=== Data listing ===

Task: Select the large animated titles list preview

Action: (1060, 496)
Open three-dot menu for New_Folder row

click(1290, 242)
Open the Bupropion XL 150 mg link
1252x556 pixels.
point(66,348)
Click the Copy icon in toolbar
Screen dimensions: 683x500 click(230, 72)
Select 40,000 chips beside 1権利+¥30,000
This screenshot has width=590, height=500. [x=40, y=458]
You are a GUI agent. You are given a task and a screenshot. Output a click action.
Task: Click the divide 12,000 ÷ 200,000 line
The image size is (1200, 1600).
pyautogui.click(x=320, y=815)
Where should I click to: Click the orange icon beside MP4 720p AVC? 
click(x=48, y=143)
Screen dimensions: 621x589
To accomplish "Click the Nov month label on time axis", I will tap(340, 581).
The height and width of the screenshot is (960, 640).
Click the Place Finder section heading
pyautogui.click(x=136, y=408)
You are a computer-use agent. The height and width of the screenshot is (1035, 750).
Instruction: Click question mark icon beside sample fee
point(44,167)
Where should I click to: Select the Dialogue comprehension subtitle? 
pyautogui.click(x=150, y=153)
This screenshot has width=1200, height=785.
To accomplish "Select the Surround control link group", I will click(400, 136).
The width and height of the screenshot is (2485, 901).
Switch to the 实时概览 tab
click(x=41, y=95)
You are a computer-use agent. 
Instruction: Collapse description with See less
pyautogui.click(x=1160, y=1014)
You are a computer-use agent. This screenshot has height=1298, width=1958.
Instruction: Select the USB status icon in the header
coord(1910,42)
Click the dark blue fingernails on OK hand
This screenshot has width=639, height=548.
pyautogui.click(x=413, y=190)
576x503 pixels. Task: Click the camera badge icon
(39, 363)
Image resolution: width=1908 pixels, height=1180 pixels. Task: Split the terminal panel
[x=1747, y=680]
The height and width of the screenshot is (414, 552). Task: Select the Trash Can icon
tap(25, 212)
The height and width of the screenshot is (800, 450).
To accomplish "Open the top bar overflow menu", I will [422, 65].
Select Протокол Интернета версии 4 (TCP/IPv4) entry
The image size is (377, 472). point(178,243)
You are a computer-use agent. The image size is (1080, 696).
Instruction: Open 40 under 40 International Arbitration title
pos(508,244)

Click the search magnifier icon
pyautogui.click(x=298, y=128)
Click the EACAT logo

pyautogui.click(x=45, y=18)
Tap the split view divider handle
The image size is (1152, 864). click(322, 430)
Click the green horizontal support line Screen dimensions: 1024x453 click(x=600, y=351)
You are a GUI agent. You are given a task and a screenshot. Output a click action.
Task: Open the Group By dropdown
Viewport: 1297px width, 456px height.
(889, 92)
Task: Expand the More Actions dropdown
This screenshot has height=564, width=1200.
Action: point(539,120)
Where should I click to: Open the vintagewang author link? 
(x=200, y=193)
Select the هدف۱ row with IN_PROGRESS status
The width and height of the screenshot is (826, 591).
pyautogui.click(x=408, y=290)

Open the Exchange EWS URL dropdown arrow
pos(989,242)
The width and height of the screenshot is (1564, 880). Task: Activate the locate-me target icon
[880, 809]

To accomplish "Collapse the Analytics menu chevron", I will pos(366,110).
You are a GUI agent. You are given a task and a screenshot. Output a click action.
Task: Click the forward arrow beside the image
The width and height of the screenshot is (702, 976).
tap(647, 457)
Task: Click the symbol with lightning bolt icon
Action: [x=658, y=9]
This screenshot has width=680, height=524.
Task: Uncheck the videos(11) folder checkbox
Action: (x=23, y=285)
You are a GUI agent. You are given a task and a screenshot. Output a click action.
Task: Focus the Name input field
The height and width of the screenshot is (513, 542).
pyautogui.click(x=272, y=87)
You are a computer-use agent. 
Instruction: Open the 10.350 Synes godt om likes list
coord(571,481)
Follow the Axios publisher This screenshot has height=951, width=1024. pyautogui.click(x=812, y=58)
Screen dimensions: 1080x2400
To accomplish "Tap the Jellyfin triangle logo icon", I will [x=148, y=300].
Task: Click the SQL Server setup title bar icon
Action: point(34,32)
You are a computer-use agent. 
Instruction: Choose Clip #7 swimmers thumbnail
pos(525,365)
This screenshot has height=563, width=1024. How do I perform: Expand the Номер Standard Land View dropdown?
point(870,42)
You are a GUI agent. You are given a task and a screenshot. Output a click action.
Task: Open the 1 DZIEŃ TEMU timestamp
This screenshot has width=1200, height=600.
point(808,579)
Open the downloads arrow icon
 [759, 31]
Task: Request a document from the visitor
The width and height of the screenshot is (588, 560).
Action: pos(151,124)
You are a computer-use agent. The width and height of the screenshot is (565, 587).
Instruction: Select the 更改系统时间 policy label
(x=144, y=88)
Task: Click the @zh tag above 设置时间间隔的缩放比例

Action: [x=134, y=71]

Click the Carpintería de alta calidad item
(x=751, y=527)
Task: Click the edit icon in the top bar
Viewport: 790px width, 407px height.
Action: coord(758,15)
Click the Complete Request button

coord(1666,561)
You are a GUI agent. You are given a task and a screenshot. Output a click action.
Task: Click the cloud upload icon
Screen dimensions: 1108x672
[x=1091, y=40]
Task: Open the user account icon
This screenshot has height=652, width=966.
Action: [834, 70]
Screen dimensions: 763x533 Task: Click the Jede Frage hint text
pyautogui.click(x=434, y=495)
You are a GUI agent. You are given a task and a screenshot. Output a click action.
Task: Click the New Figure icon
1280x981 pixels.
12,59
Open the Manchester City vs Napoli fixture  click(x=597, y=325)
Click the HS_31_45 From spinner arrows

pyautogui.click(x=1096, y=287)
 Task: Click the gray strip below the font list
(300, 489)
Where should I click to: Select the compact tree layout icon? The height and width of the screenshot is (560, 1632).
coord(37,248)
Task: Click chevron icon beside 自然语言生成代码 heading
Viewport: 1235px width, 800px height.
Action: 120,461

===

**Your task**
Every record should be given again exactly.

**Solution to the problem**
Task: Select the large animated titles list preview

Action: (1060, 496)
Open three-dot menu for New_Folder row

click(1290, 242)
Open the Bupropion XL 150 mg link
1252x556 pixels.
point(66,348)
Click the Copy icon in toolbar
Screen dimensions: 683x500 click(230, 72)
Select 40,000 chips beside 1権利+¥30,000
This screenshot has width=590, height=500. [x=40, y=458]
You are a GUI agent. You are given a task and a screenshot. Output a click action.
Task: Click the divide 12,000 ÷ 200,000 line
The image size is (1200, 1600).
pyautogui.click(x=320, y=815)
Where should I click to: Click the orange icon beside MP4 720p AVC? 
click(x=48, y=143)
Screen dimensions: 621x589
To accomplish "Click the Nov month label on time axis", I will tap(340, 581).
The height and width of the screenshot is (960, 640).
Click the Place Finder section heading
pyautogui.click(x=136, y=408)
You are a computer-use agent. The height and width of the screenshot is (1035, 750).
Instruction: Click question mark icon beside sample fee
point(44,167)
Where should I click to: Select the Dialogue comprehension subtitle? 
pyautogui.click(x=150, y=153)
This screenshot has width=1200, height=785.
To accomplish "Select the Surround control link group", I will click(400, 136).
The width and height of the screenshot is (2485, 901).
Switch to the 实时概览 tab
click(x=41, y=95)
You are a computer-use agent. 
Instruction: Collapse description with See less
pyautogui.click(x=1160, y=1014)
You are a computer-use agent. This screenshot has height=1298, width=1958.
Instruction: Select the USB status icon in the header
coord(1910,42)
Click the dark blue fingernails on OK hand
This screenshot has width=639, height=548.
pyautogui.click(x=413, y=190)
576x503 pixels. Task: Click the camera badge icon
(39, 363)
Image resolution: width=1908 pixels, height=1180 pixels. Task: Split the terminal panel
[x=1747, y=680]
The height and width of the screenshot is (414, 552). Task: Select the Trash Can icon
tap(25, 212)
The height and width of the screenshot is (800, 450).
To accomplish "Open the top bar overflow menu", I will [422, 65].
Select Протокол Интернета версии 4 (TCP/IPv4) entry
The image size is (377, 472). point(178,243)
You are a computer-use agent. The image size is (1080, 696).
Instruction: Open 40 under 40 International Arbitration title
pos(508,244)

Click the search magnifier icon
pyautogui.click(x=298, y=128)
Click the EACAT logo

pyautogui.click(x=45, y=18)
Tap the split view divider handle
The image size is (1152, 864). click(322, 430)
Click the green horizontal support line Screen dimensions: 1024x453 click(x=600, y=351)
You are a GUI agent. You are given a task and a screenshot. Output a click action.
Task: Open the Group By dropdown
Viewport: 1297px width, 456px height.
(889, 92)
Task: Expand the More Actions dropdown
This screenshot has height=564, width=1200.
Action: point(539,120)
Where should I click to: Open the vintagewang author link? 
(x=200, y=193)
Select the هدف۱ row with IN_PROGRESS status
The width and height of the screenshot is (826, 591).
pyautogui.click(x=408, y=290)

Open the Exchange EWS URL dropdown arrow
pos(989,242)
The width and height of the screenshot is (1564, 880). Task: Activate the locate-me target icon
[880, 809]

To accomplish "Collapse the Analytics menu chevron", I will pos(366,110).
You are a GUI agent. You are given a task and a screenshot. Output a click action.
Task: Click the forward arrow beside the image
The width and height of the screenshot is (702, 976).
tap(647, 457)
Task: Click the symbol with lightning bolt icon
Action: [x=658, y=9]
This screenshot has width=680, height=524.
Task: Uncheck the videos(11) folder checkbox
Action: (x=23, y=285)
You are a GUI agent. You are given a task and a screenshot. Output a click action.
Task: Focus the Name input field
The height and width of the screenshot is (513, 542).
pyautogui.click(x=272, y=87)
You are a computer-use agent. 
Instruction: Open the 10.350 Synes godt om likes list
coord(571,481)
Follow the Axios publisher This screenshot has height=951, width=1024. pyautogui.click(x=812, y=58)
Screen dimensions: 1080x2400
To accomplish "Tap the Jellyfin triangle logo icon", I will [x=148, y=300].
Task: Click the SQL Server setup title bar icon
Action: point(34,32)
You are a computer-use agent. 
Instruction: Choose Clip #7 swimmers thumbnail
pos(525,365)
This screenshot has height=563, width=1024. How do I perform: Expand the Номер Standard Land View dropdown?
point(870,42)
You are a GUI agent. You are given a task and a screenshot. Output a click action.
Task: Open the 1 DZIEŃ TEMU timestamp
This screenshot has width=1200, height=600.
point(808,579)
Open the downloads arrow icon
 [759, 31]
Task: Request a document from the visitor
The width and height of the screenshot is (588, 560).
Action: pos(151,124)
You are a computer-use agent. The width and height of the screenshot is (565, 587).
Instruction: Select the 更改系统时间 policy label
(x=144, y=88)
Task: Click the @zh tag above 设置时间间隔的缩放比例

Action: [x=134, y=71]

Click the Carpintería de alta calidad item
(x=751, y=527)
Task: Click the edit icon in the top bar
Viewport: 790px width, 407px height.
Action: coord(758,15)
Click the Complete Request button

coord(1666,561)
You are a GUI agent. You are given a task and a screenshot. Output a click action.
Task: Click the cloud upload icon
Screen dimensions: 1108x672
[x=1091, y=40]
Task: Open the user account icon
This screenshot has height=652, width=966.
Action: [834, 70]
Screen dimensions: 763x533 Task: Click the Jede Frage hint text
pyautogui.click(x=434, y=495)
You are a GUI agent. You are given a task and a screenshot. Output a click action.
Task: Click the New Figure icon
1280x981 pixels.
12,59
Open the Manchester City vs Napoli fixture  click(x=597, y=325)
Click the HS_31_45 From spinner arrows

pyautogui.click(x=1096, y=287)
 Task: Click the gray strip below the font list
(300, 489)
Where should I click to: Select the compact tree layout icon? The height and width of the screenshot is (560, 1632).
coord(37,248)
Task: Click chevron icon beside 自然语言生成代码 heading
Viewport: 1235px width, 800px height.
Action: 120,461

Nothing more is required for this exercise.